==== TEXT BLOCK

Monday, April 13, 2020

Wikidata and the bibliography of life in the time of coronavirus

I haven't posted on iPhylo for a while, and since my last post back in January things have obviously changed quite a bit. In late January and early February I was teaching a course on biodiversity informatics, and students discovered the John Hopkins coronavirus dashboard, which seemed like a cool way to display information on a situation that was happening on the other side of the world. All fairly abstract.



Today the dashboard looks rather different, and things are no longer quite so abstract (and, of course, never were for the population of Wuhan).



At the same time as the pandemic is affecting so many lives (and taking those of people who had a big impact on my childhood), there is the extraordinary case of open access champion Jon Tennant (@protohedgehog). On April 8th I received an item from his email newsletter entitled Converting adversity into productivity, detailing how he'd managed to get through a traumatic period prior to corona virus, and how productive he had managed to be (his email lists a whole slew of articles he'd written). The next day, this:

The day before, this happened:

Times like this tend to focus the mind, and for anyone with research skills the question arises "what should I be doing?". Some people are addressing issues directly or indirectly relate to the pandemic. It feels like every second post on Medium features someone playing data scientist with coronavirus data. Others are taking existing tools and projects and looking for ways to make them relevant to the problem, such as Plazi and Pensoft seeking to improve access to the biology of corona virus hosts, as part of their broader mission to make biodiversity information more accessible.

Another approach, in some ways what Jon Tennant did, is to use the time to focus on what you think matters and work on that. Of course, this assumes that you are fortunate enough to have the time and resources to do that. I have tenure and my children are grown up, life would be very different without a salary or with small children or other dependents.

One of the things I am increasingly focussing on is the idea of Wikidata as the "bibliography of life". Specifically, I want to get as much taxonomic and related literature into Wikidata, and want to link as much of that to freely-available versions of that literature (e.g., on Internet Archive), I want that literature embedded in the citation graph, linked to authors, and linked to the taxa treated in those papers. A lot of literature is already going into Wikidata via bots that consume the stream of papers with CrossRef DOIs and upload their details to Wikidata, but there is a huge corpus of literature that this approach overlooks. Not only do we have Digital libraries like the Biodiversity Heritage Library and JSTOR, but there is a long tail of small publishers making taxonomic literature available online, and I want this to all be equally discoverable.

========
==== SUPPLIED MATERIAL

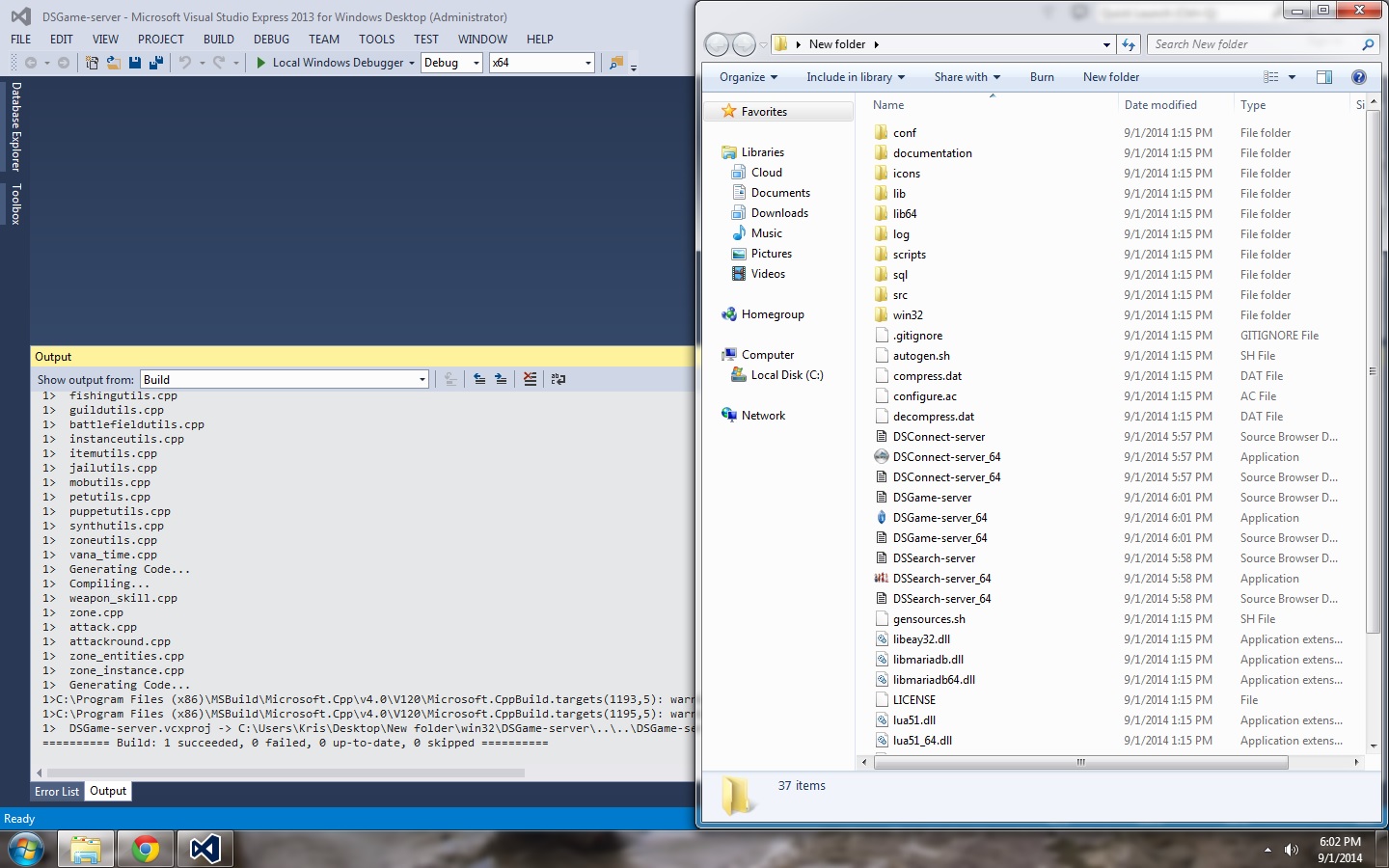This screenshot has height=868, width=1389.
Task: Go to next message in Output panel
Action: tap(501, 379)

========

* WHAT IS REQUIRED
In the post, copy the passage from "Times like this" to "information more accessible.", replacing "Medium" with "Reddit". You won't need the data to do this.

* EXERCISE ANSWER
Times like this tend to focus the mind, and for anyone with research skills the question arises "what should I be doing?". Some people are addressing issues directly or indirectly relate to the pandemic. It feels like every second post on Reddit features someone playing data scientist with coronavirus data. Others are taking existing tools and projects and looking for ways to make them relevant to the problem, such as Plazi and Pensoft seeking to improve access to the biology of corona virus hosts, as part of their broader mission to make biodiversity information more accessible.